Usage Guidelines

This section calls out some important guidelines you should keep in mind when you start deploying models with Cloudera Machine Learning.

Model Code

Models in Cloudera Machine Learning are designed to run any code that is wrapped into a function. This means you can potentially deploy a model that returns the result of a SELECT * query on a very large table. However, Cloudera strongly recommends against using the models feature for such use cases.

As a best practice, your models should be returning simple JSON responses in near-real time speeds (within a fraction of a second). If you have a long-running operation that requires extensive computing and takes more than 15 seconds to complete, consider using batch jobs instead.

Model Artifacts

Once you start building larger models, make sure you are storing these model artifacts in HDFS, S3, or any other external storage. Do not use the project filesystem to store large output artifacts.

In general, any project files larger than 50 MB must be part of your project's .gitignore file so that they are not included in Engines for Experiments and Models for future experiments/model builds. Note that in case your models require resources that are stored outside the model itself, it is up to you to ensure that these resources are available and immutable as model replicas may be restarted at any time.

Resource Consumption and Scaling

Models should be treated as any other long-running applications that are continuously consuming memory and computing resources. If you are unsure about your resource requirements when you first deploy the model, start with a single replica, monitor its usage, and scale as needed.
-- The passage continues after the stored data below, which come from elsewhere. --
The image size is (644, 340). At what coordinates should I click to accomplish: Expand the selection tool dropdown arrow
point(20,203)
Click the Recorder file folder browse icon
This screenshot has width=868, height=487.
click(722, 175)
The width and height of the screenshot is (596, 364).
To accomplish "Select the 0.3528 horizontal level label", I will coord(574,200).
If you notice that your models are getting stuck in various stages of the deployment process, check the Monitoring Active Models page to make sure that the cluster has sufficient resources to complete the deployment operation.

Security Considerations

As stated previously, models do not impose any limitations on the code they can run. Additionally, models run with the permissions of the user that creates the model (same as sessions and jobs). Therefore, be conscious of potential data leaks especially when querying underlying data sets to serve predictions.
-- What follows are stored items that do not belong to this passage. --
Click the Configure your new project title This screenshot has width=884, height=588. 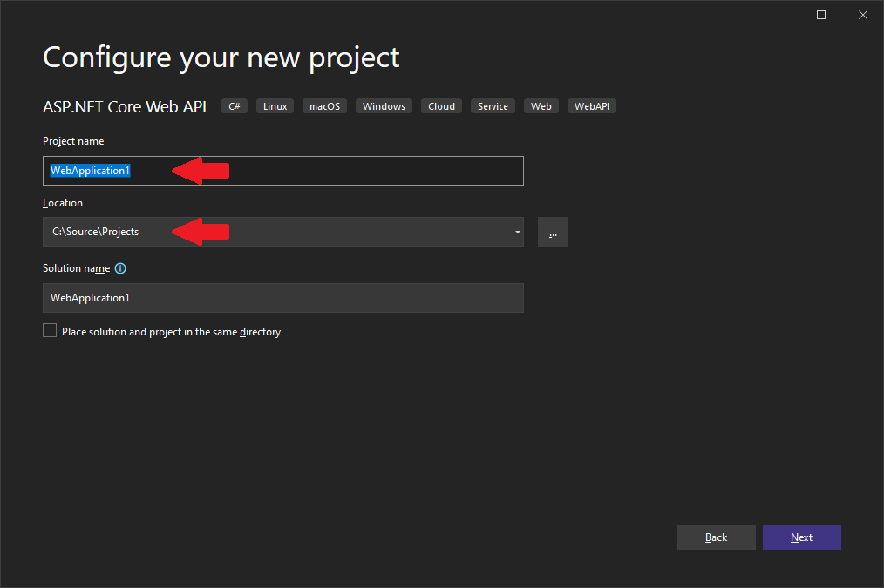click(x=221, y=57)
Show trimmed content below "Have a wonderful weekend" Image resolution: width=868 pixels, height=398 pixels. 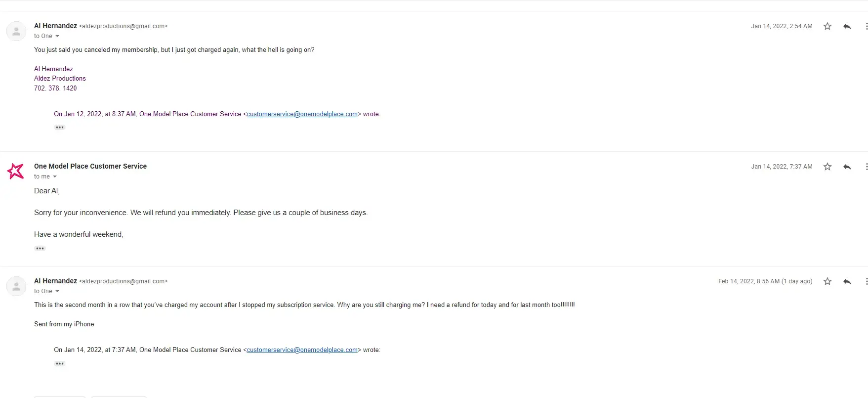click(40, 249)
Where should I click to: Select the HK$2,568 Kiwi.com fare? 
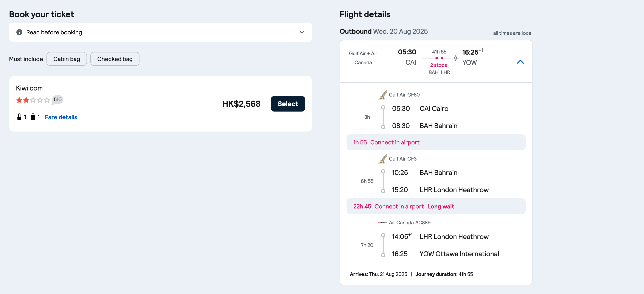click(288, 104)
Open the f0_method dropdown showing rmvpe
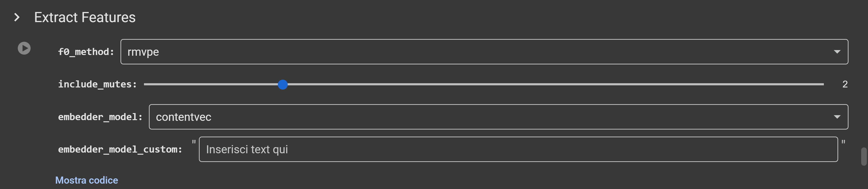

Cloudera Machine Learning models are not public by default. Each model has an access key associated with it. Only users/applications who have this key can make calls to the model. Be careful with who has permission to view this key.

Cloudera Machine Learning also prints stderr/stdout logs from models to an output pane in the UI. Make sure you are not writing any sensitive information to these logs.

Deployment Considerations

Models deployed using Cloudera Machine Learning in the public cloud are highly available subject to the following limitations:

Model high availability is dependent on the high availability of the cloud provider's Kubernetes service. Please refer to your chosen cloud provider for precise SLAs.
Model high availability is dependent on the high availability of the cloud provider's load balancer service. Please refer to your chosen cloud provider for precise SLAs.
In the event that the Kubernetes pod running the model proxy service becomes unavailable, the Model may be unavailable for multiple seconds during failover.

There can only be one active deployment per model at any given time. This means you should plan for model downtime if you want to deploy a new build of the model or re-deploy with more or fewer replicas.

Keep in mind that models that have been developed and trained using Cloudera Machine Learning are essentially Python or R code that can easily be persisted and exported to external environments using popular serialization formats such as Pickle, PMML, ONNX, and so on.